The man shot in Elk Grove on Tuesday night died in front of his home with his children inside, according to Elk Grove police.
The Sacramento County Coroner’s Office identified the victim as Leslie Stafford, 36.
“He’s a family man who had several children there with him,” said Elk Grove Police Department Officer Christopher Trim. “They have been put in the difficult situation of growing up without a father.”
A GoFundMe page for Stafford shows him surrounded by four young children in front of a row of Christmas stockings hung over a fireplace. A woman at the home Wednesday morning declined to comment.
“(Four) children just lost their father, coach, teacher, friend, hero, their support system,” the page says.
On Wednesday morning, Christmas lights remained outside the tan house where multiple neighbors said the shooting took place, near the intersection of Spring Flower Drive and Wild Teak Court.
Elk Grove police officers arrived at 9:55 p.m. Tuesday after receiving a call about a person in front of the Spring Flower Drive home, Trim said.
Stafford was found with a bullet wound to his head, and was later declared dead at the scene by medical personnel.
Trim said the Police Department has little information about any suspects in the case.
Detectives investigating the homicide were sorting through evidence, including video from security cameras in the neighborhood Wednesday, and are asking for the public’s help.
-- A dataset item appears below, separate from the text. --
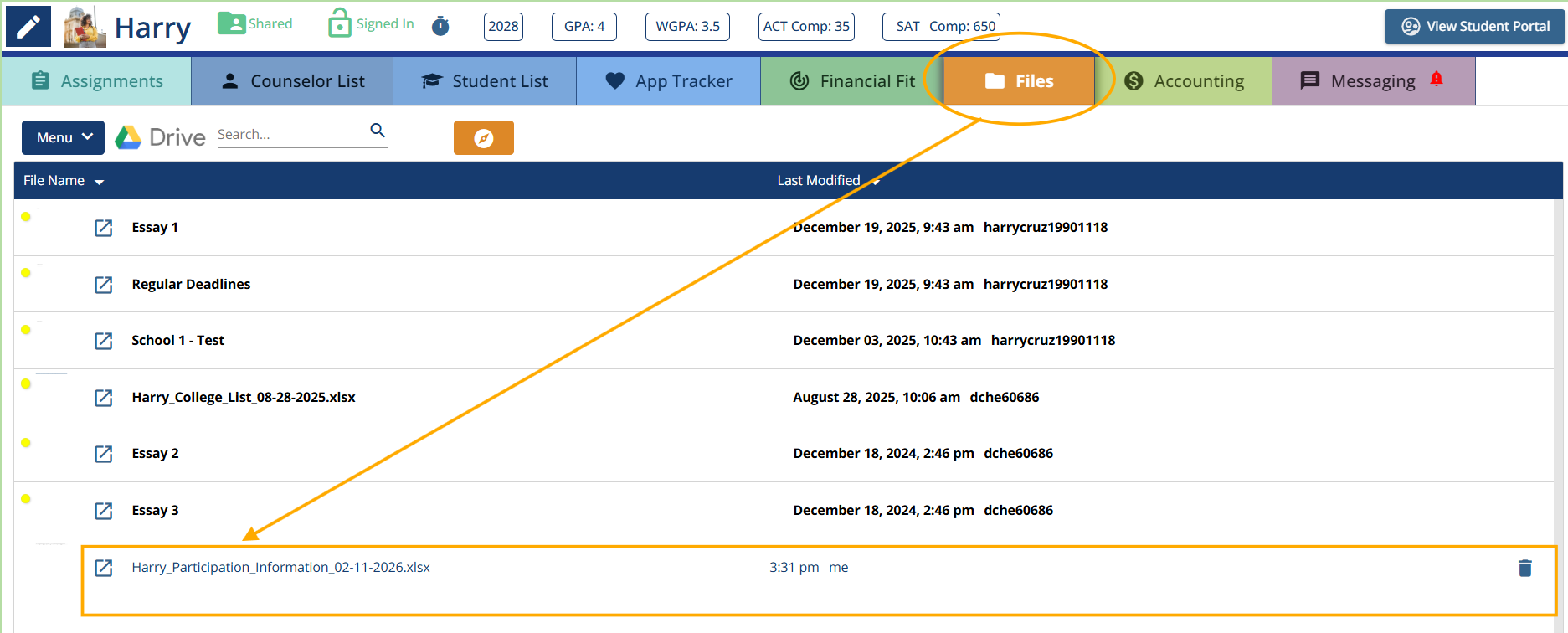Switch to the App Tracker tab
This screenshot has height=633, width=1568.
(668, 81)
About 200 people, many of them coaches a members of the Shledon Jr. Huskies, a youth football and cheer organization, attended a vigil Wednesday evening a T.R. Smedberg Middle School. Stafford, known as “Coach Flex”, was the coaches coordinator for the program, and fellow coaches praised him as a man who inspired and encouraged players and coaches.
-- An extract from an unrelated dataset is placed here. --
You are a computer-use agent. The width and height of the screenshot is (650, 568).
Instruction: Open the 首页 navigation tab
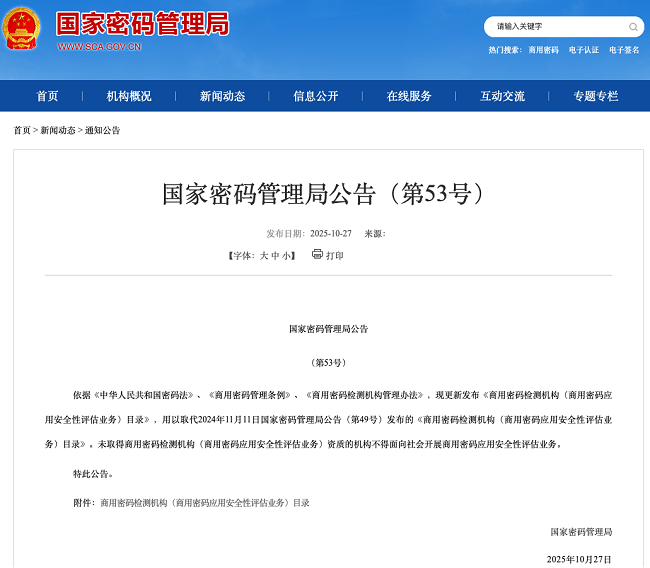point(47,96)
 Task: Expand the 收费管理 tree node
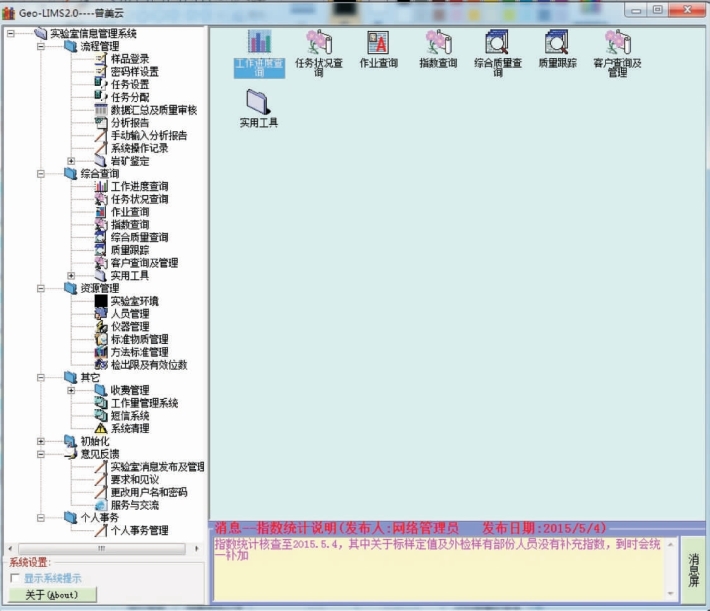(71, 390)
“His heart was so big,” said Pastor George Taylor, who coached with Stafford and whose son played on Stafford’s teams for several years. “They say some people wear their heart on their sleeve, well, he wore it on his face.”
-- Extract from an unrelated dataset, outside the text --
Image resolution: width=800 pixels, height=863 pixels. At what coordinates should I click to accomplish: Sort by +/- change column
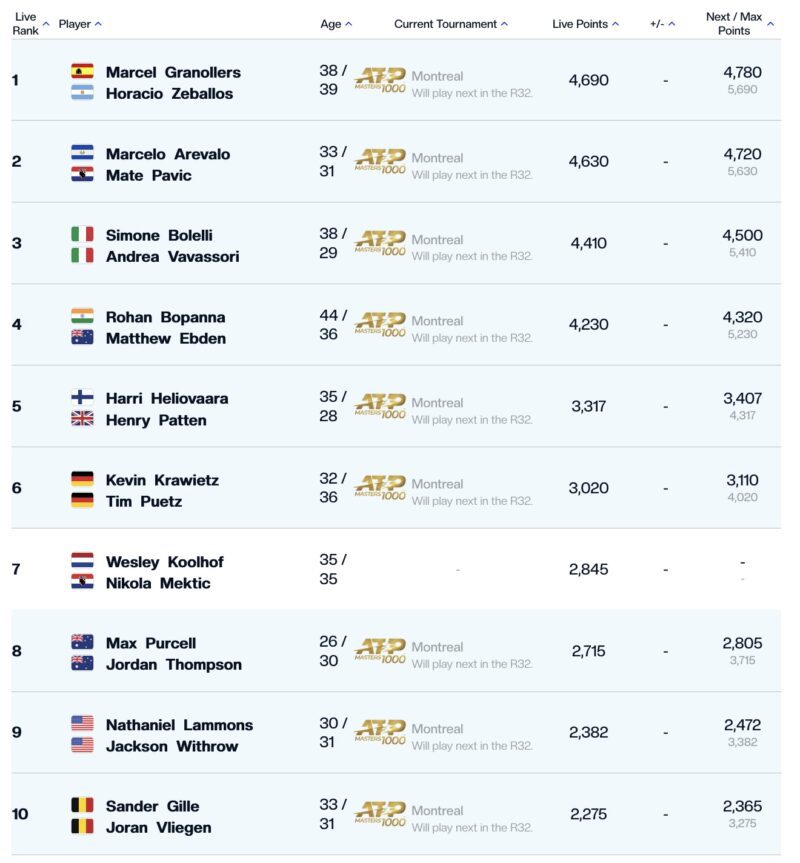coord(662,24)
The father of four children, ranging from elementary to high school age, Stafford had worked with the program for nearly a decade and was dedicated to creating a positive, family atmosphere for youth, said Gerald Harvey, vice president of the Sheldon Jr. Huskies.
Fellow coach Gary Johnson said Stafford often helped cover costs for for kids who might not otherwise have been able to participate in the program.
Stafford was described as the “lifeline” of the organization, and those who spoke during the vigil urged team members to honor his life by emulating his positive spirit.